:: ФРАГМЕНТ ТЕКСТА ::
----------
Спустя несколько дней в магазине, на другой стороне Арч-стрит, напротив студии Фрэнк увидел женщину, чей нос и лоб заставили его подумать о деле номер 5233. Женщина сказала, что она полька. Он подумал, что и убитая, возможно, имеет восточноевропейские корни. Он уже понимал, что собирается лепить с кого-то похожего, и теперь у него были нос и лоб.
Фрэнк еще никогда не лепил полный бюст. На занятиях Гринвуда они успевали только то, на что хватало вечера, а потом бросали глину с наполовину законченной работой в общую бадью. Это будет его первый бюст.
Менее чем через неделю после того, как Фрэнк увидел убитую женщину в первый раз, он начал ее лепить. Работал по ночам, побыстрее закончив с фотозаказами клиентов. Не зная, как знакомые отреагируют на его новое занятие, он никому о нем не рассказывал.
----------
:: ЗАДАНИЕ 1 ::
Перескажите короче или в виде списка абзац фрагмента, начинающийся словами «Спустя несколько дней в магазине», и сохраните его главные факты.
:: ЗАДАНИЕ 2 ::
Ответьте на вопросы по фрагменту:
(a) Какой номер дела упоминается во фрагменте?
(b) Куда на занятиях Гринвуда бросали глину с наполовину законченной работой?
(c) В какое время суток Фрэнк работал над бюстом?
:: ЗАДАНИЕ 3 ::
Продолжите фрагмент о Фрэнке, начав сразу после его последнего предложения.
Записи, приведенные далее, взяты из другого источника.

Сохраненные записи данных:
----------
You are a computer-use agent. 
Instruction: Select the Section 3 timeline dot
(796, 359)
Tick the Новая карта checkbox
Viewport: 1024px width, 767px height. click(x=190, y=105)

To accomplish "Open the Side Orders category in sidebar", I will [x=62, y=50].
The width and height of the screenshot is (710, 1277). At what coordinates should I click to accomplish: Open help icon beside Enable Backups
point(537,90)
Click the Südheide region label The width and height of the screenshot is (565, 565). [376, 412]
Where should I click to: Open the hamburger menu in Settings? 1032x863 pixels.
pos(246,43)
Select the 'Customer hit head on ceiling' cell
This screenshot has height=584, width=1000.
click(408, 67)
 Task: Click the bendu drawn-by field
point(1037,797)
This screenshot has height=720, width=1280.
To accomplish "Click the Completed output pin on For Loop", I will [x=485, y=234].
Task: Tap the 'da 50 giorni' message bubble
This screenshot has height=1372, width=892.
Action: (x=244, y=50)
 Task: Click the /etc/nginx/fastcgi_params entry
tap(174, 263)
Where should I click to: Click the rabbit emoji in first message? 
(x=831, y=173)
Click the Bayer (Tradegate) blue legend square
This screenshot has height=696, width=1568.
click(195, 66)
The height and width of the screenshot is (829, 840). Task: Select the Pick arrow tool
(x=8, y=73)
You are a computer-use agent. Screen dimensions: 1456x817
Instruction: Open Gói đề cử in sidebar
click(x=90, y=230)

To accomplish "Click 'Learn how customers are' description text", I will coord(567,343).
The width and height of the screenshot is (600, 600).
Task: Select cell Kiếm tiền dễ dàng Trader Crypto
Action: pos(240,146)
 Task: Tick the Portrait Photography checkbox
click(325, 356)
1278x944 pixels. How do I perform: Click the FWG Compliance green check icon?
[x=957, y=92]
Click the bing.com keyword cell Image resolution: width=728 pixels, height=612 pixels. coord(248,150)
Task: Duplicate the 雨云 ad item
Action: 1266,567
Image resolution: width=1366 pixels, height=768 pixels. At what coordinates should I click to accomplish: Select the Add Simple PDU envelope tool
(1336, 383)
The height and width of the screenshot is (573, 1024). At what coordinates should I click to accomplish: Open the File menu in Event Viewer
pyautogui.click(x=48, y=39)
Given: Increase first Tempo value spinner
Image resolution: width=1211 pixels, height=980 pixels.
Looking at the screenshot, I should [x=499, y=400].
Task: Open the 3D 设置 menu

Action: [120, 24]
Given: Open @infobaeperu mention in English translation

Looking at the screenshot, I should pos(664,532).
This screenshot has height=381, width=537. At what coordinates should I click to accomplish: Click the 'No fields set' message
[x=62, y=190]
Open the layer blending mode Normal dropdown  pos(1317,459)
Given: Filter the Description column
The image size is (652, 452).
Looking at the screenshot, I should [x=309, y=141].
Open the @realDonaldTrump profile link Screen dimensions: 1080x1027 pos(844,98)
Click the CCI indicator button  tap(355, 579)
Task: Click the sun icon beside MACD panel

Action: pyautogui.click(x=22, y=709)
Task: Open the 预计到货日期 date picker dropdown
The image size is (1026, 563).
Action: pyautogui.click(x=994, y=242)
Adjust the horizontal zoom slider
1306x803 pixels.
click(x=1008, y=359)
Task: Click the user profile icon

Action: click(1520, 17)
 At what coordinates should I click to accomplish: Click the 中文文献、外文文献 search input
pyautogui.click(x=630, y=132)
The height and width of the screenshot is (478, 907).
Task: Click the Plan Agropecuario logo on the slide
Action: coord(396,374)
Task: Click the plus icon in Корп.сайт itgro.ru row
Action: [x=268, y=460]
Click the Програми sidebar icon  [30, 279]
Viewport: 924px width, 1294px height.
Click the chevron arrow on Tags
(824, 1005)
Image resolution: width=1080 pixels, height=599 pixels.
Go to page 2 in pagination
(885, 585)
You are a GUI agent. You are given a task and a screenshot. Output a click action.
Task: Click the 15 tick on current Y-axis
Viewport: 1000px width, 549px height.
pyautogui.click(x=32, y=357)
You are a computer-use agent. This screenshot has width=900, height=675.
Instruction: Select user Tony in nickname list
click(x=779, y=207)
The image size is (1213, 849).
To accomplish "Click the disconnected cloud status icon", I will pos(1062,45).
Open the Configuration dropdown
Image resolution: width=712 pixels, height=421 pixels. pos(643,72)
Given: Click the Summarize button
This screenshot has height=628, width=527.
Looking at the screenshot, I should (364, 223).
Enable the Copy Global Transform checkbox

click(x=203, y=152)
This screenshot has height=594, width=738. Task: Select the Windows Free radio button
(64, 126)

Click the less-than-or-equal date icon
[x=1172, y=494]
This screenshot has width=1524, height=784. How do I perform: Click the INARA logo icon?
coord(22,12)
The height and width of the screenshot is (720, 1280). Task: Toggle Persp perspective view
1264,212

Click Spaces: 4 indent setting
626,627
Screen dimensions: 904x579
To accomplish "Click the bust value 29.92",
----------
:: ОТВЕТ 1 ::
- Через несколько дней в магазине напротив студии, на другой стороне Арч-стрит, Фрэнк увидел женщину, чьи нос и лоб напомнили ему о деле номер 5233.
- Она сказала, что она полька, и Фрэнк предположил, что у убитой тоже могут быть восточноевропейские корни.
- Он собирался лепить с похожего человека, и теперь у него были нос и лоб.

:: ОТВЕТ 2 ::
(a) 5233.
(b) В общую бадью.
(c) По ночам.

:: ОТВЕТ 3 ::
Фрэнк слоями накладывал глину на арматуру, изогнутую алюминиевую рамку, как делал на занятиях. Гринвуд несколько раз приходил посмотреть, как у Фрэнка идут дела, и дать совет. Он предлагал пользоваться маслянистой глиной, поскольку глину на водной основе необходимо закрывать, или же она высохнет и потрескается.
– Если хочешь, чтобы она была мягче, – советовал он, – просто добавь немного вазелина.
Чтобы сделать произведение более живым, Гринвуд порекомендовал, чтобы, когда бюст будет готов, Фрэнк снял с него гипсовую маску и раскрасил ее.
Друзья-художники, которые делили с Фрэнком чердак на четвертом этаже на Арч-стрит, регулярно наведывались, чтобы посмотреть на его достижения с номером 5233. Когда пришло время раскрашивать гипсовую маску, Том Эвинг и Маргарет Феррари принялись лезть с советами.
– Вот как надо, – заявил Эвинг.
– Нет, Том, – возразила Феррари. – Я ему уже показала, как надо.
Дождавшись, когда они уйдут, Фрэнк начал красить кожу и глазные яблоки. Он оставил голову голой, чтобы позднее подобрать парик. Если у него возникали во время работы сомнения, он звонил Гринвуду.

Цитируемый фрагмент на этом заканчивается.